(Records for the exercise Opens)

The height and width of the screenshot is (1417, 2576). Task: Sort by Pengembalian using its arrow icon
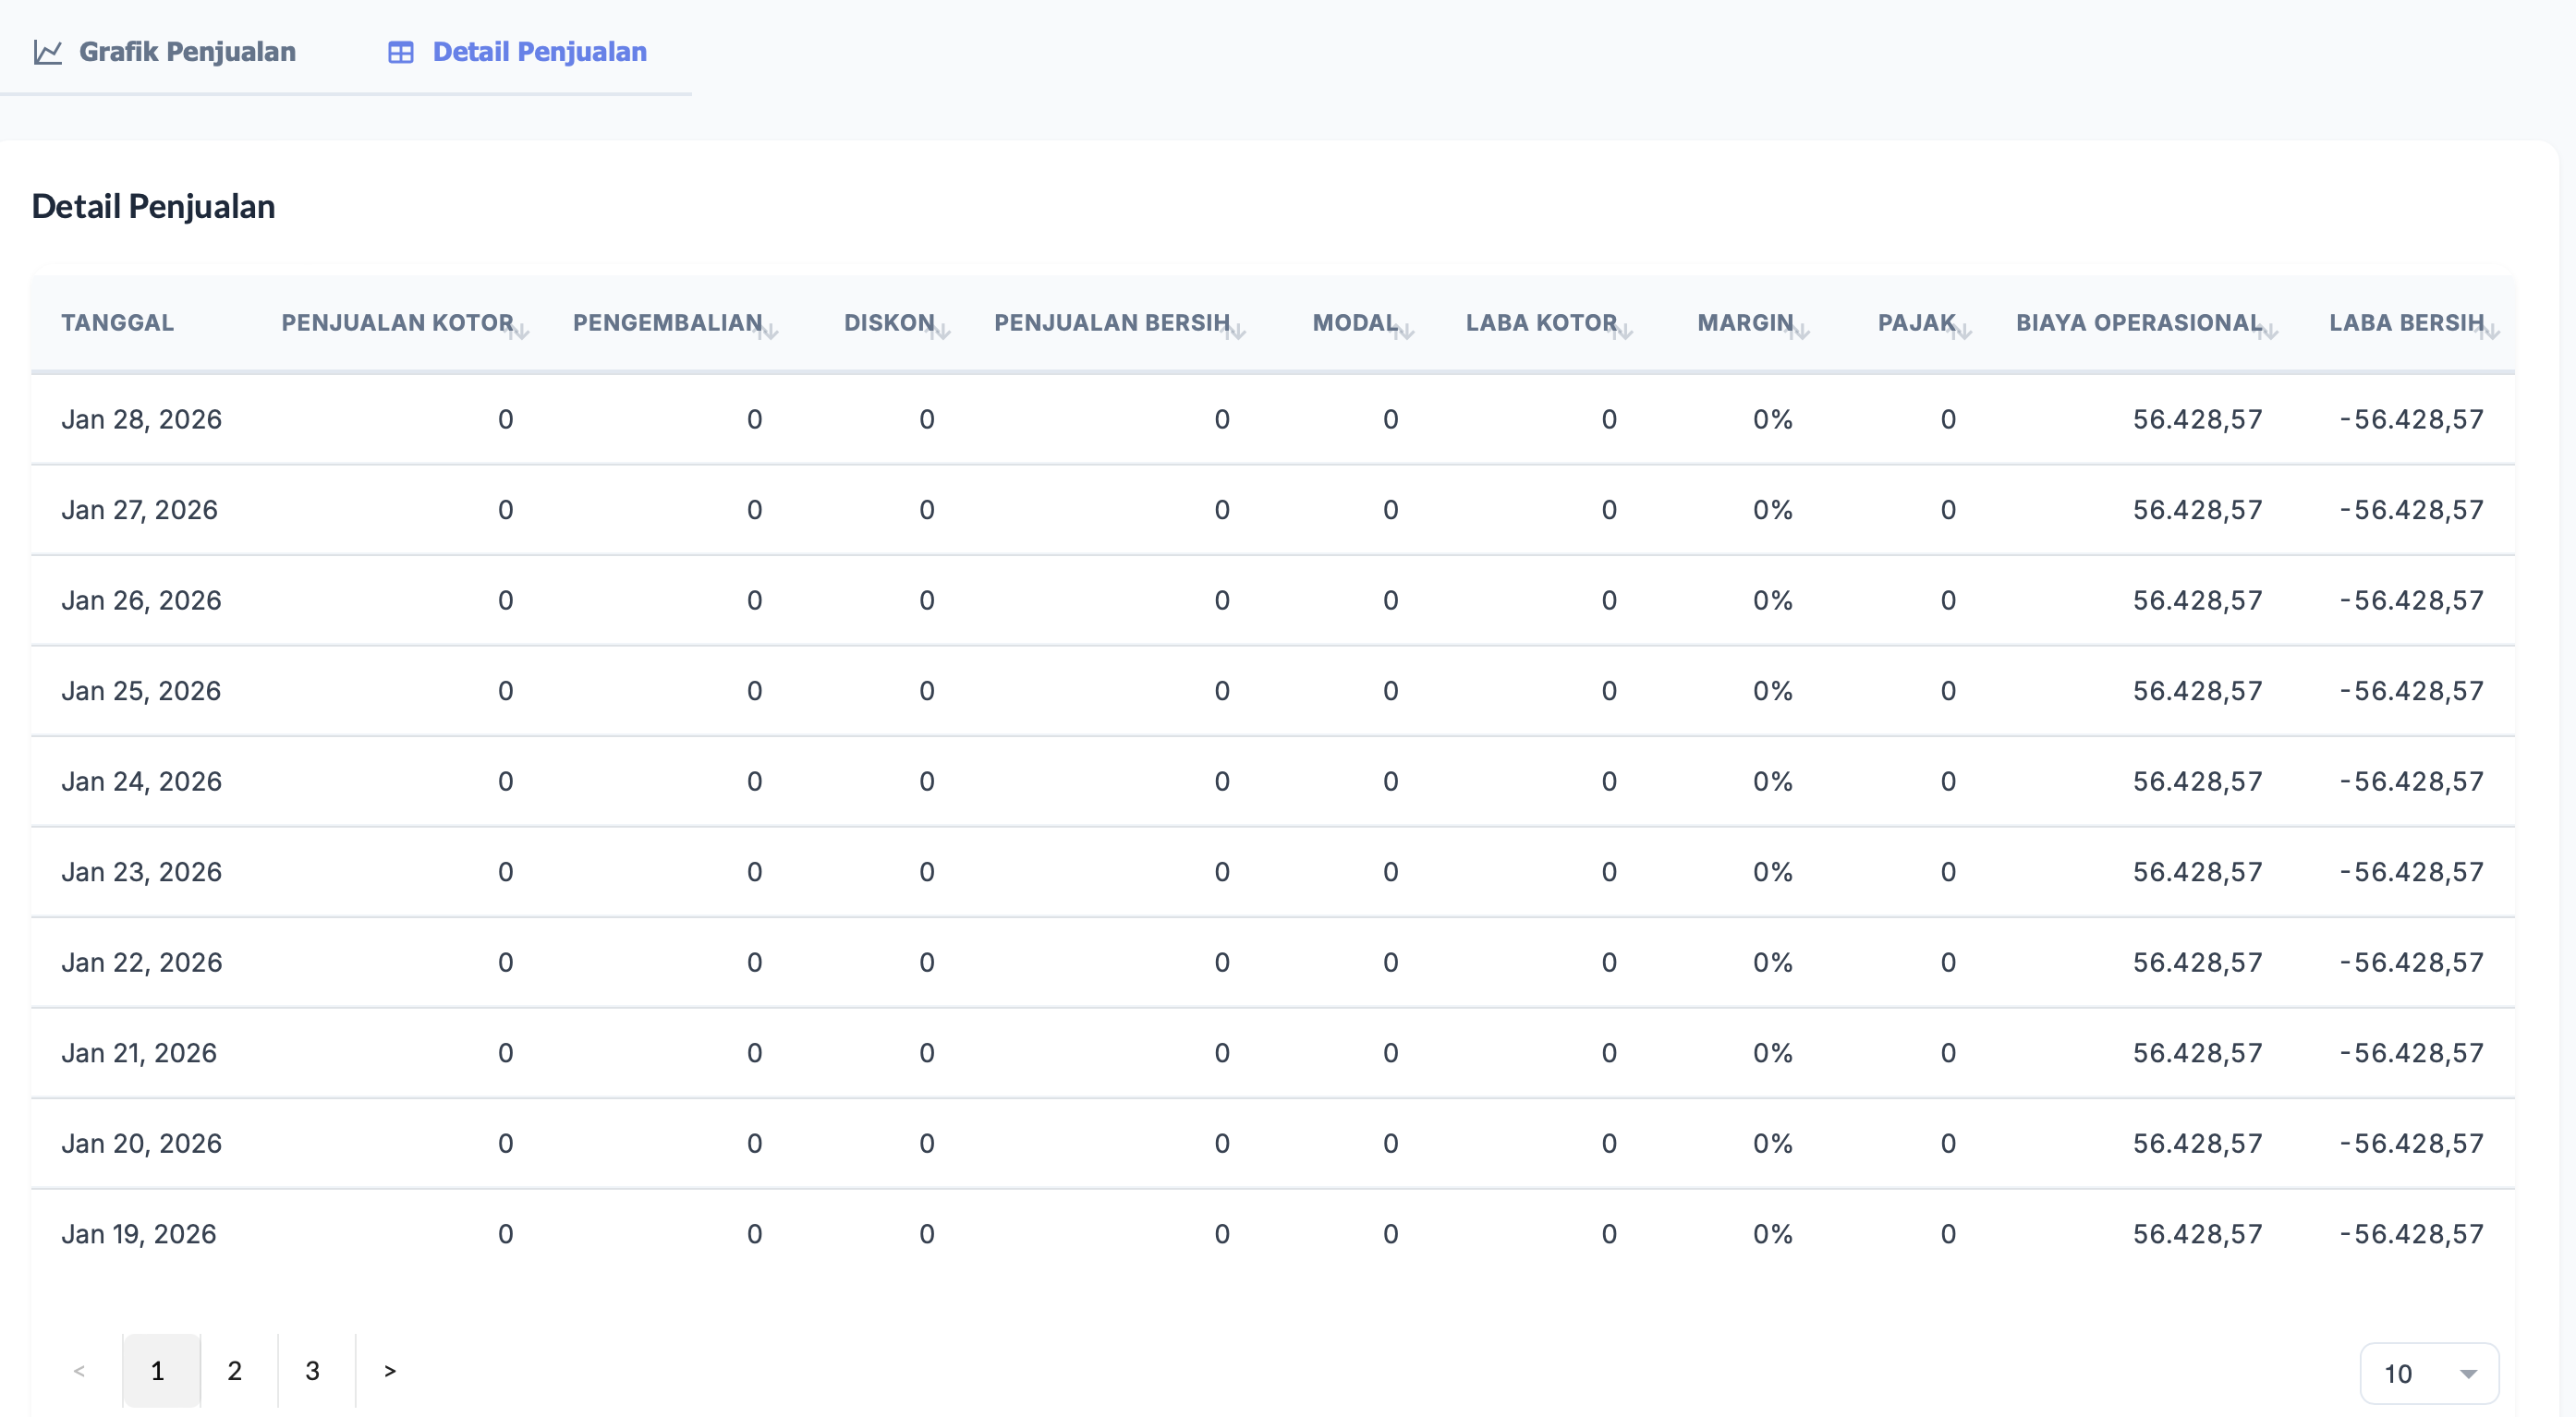pyautogui.click(x=769, y=332)
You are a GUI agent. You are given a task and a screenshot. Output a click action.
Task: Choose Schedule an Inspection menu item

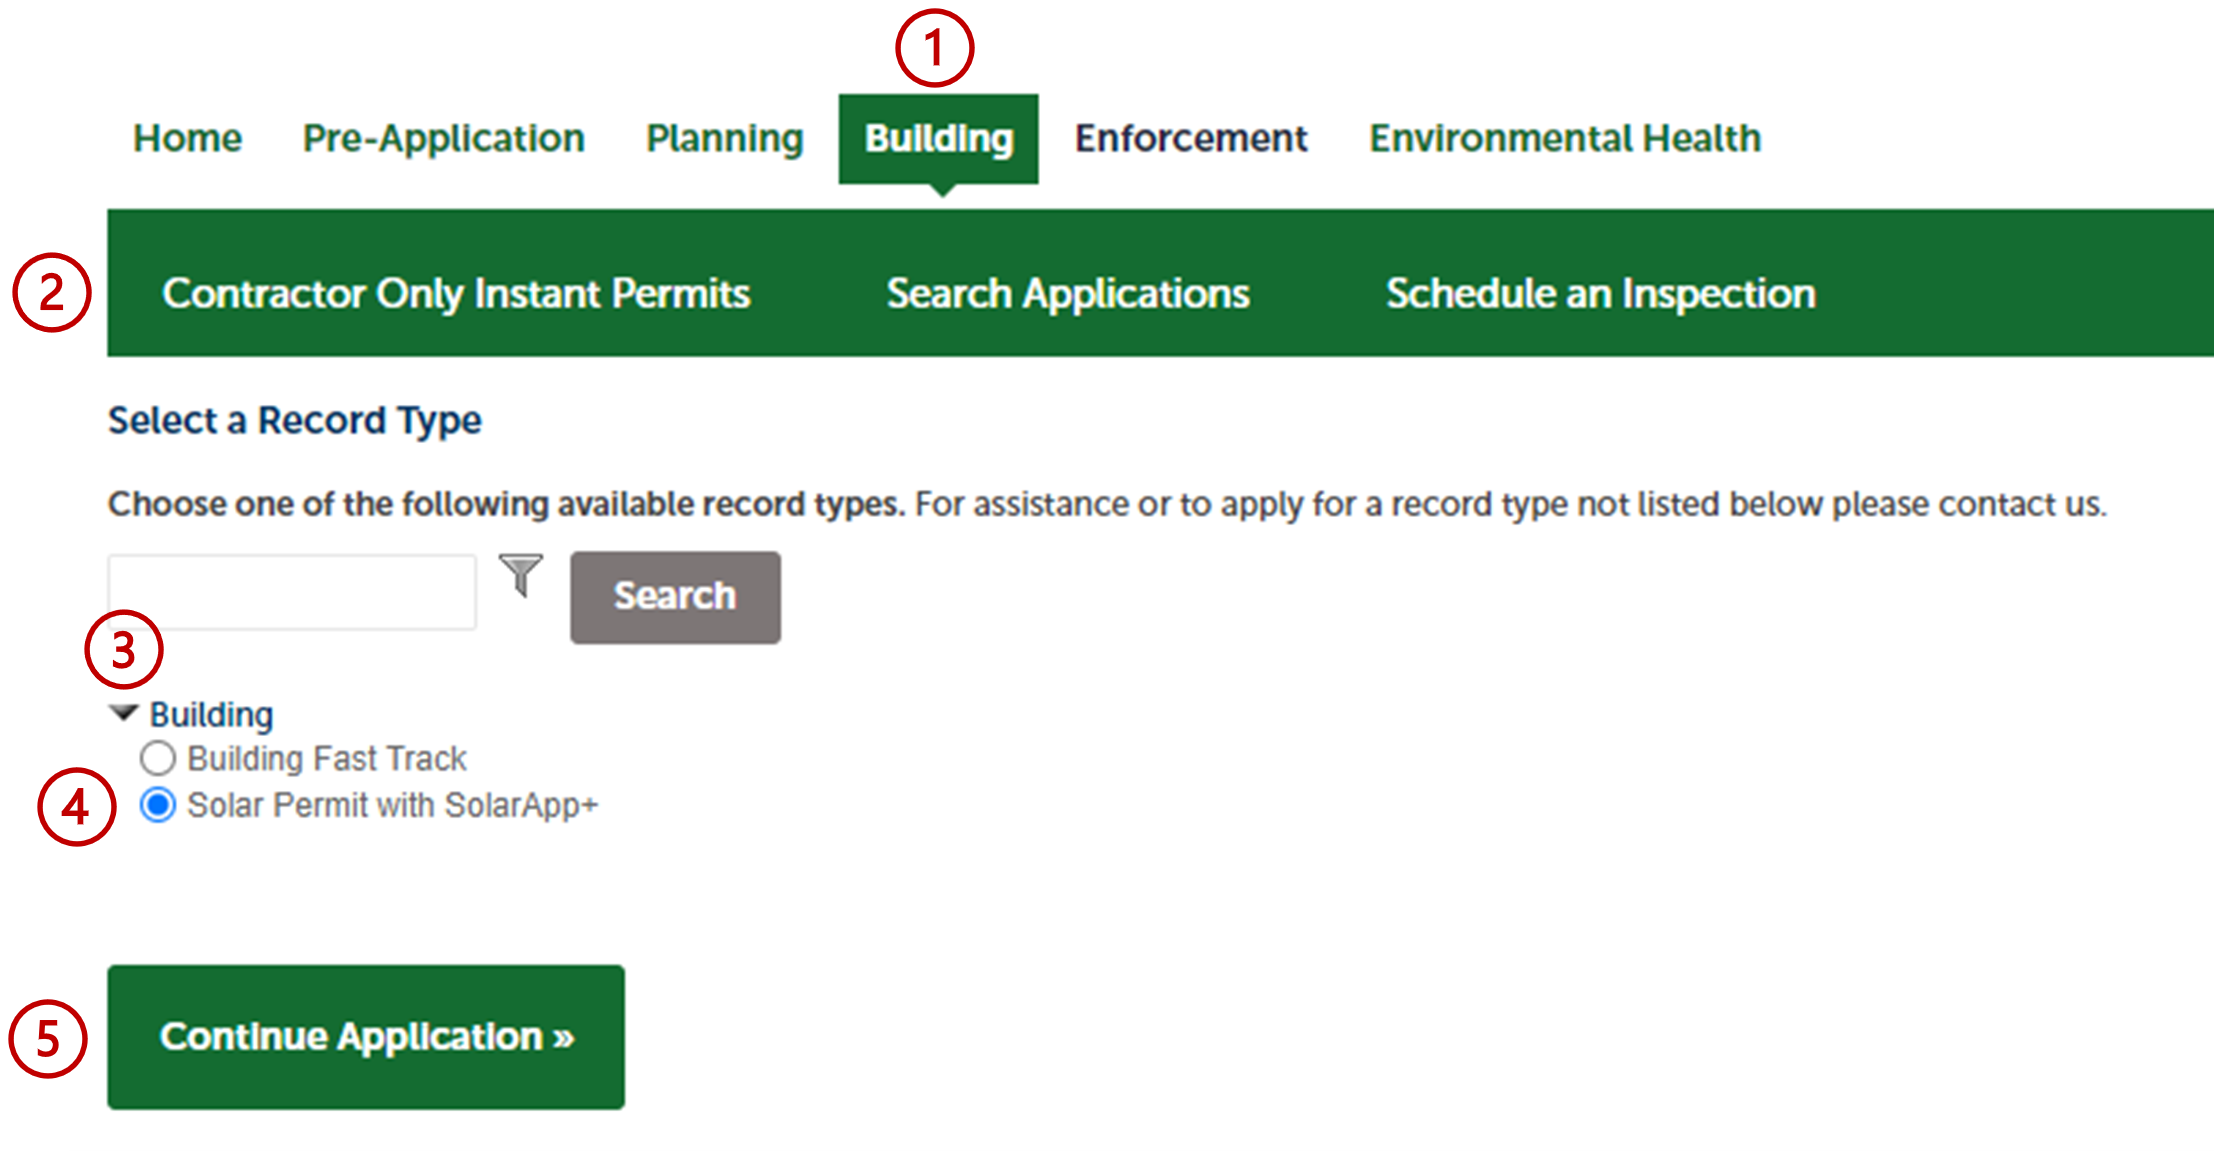(x=1600, y=293)
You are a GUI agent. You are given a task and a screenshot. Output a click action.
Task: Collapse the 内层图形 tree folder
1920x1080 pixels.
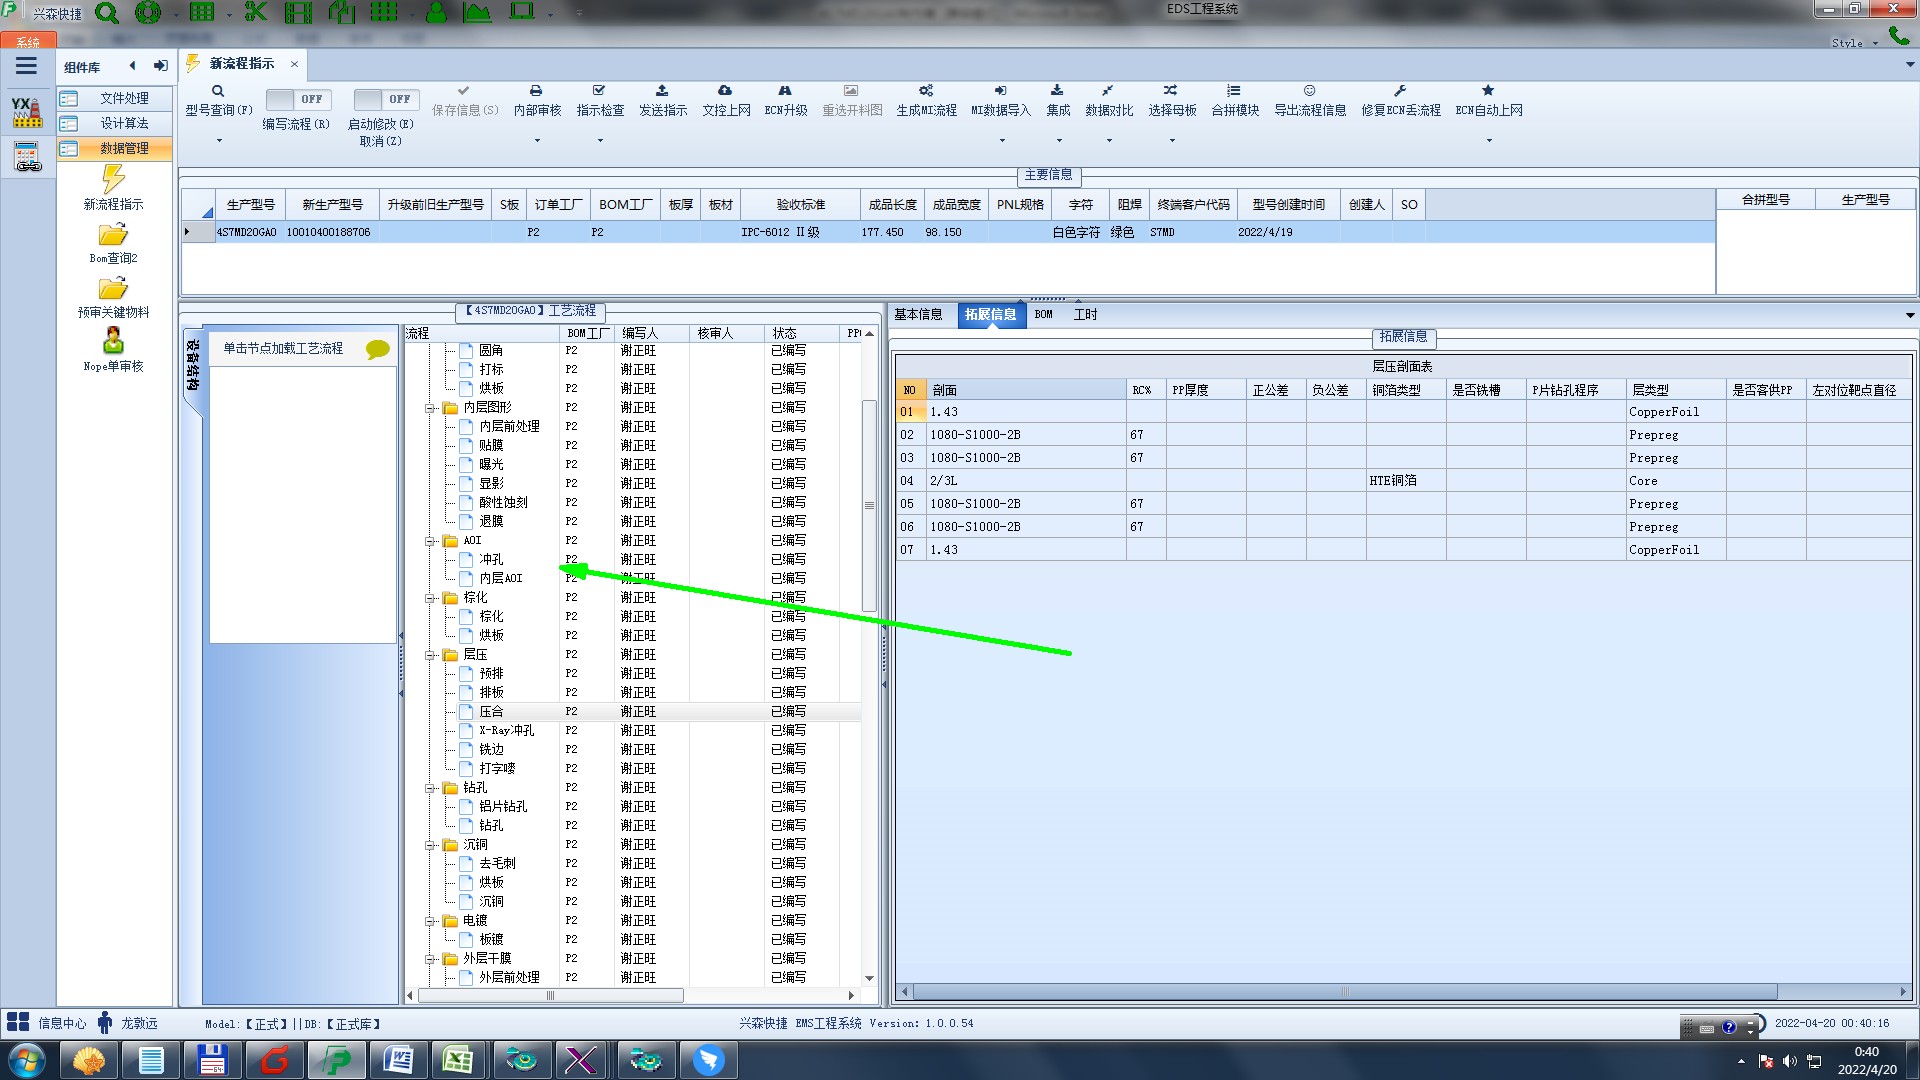point(431,408)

(Records for the exercise Closes)

- Problem to work on -
Although the records contain pictures, transcribe only their text, exactly as written.

- Exercise response -
The height and width of the screenshot is (1417, 2576). Task: Sort by Pengembalian using its arrow icon
pyautogui.click(x=769, y=332)
You are a GUI agent. You are given a task and a screenshot. Output a click action.
Task: Choose Schedule an Inspection menu item

(x=1600, y=293)
You are a GUI agent. You are given a task and a screenshot. Output a click action.
Task: Collapse the 内层图形 tree folder
1920x1080 pixels.
point(431,408)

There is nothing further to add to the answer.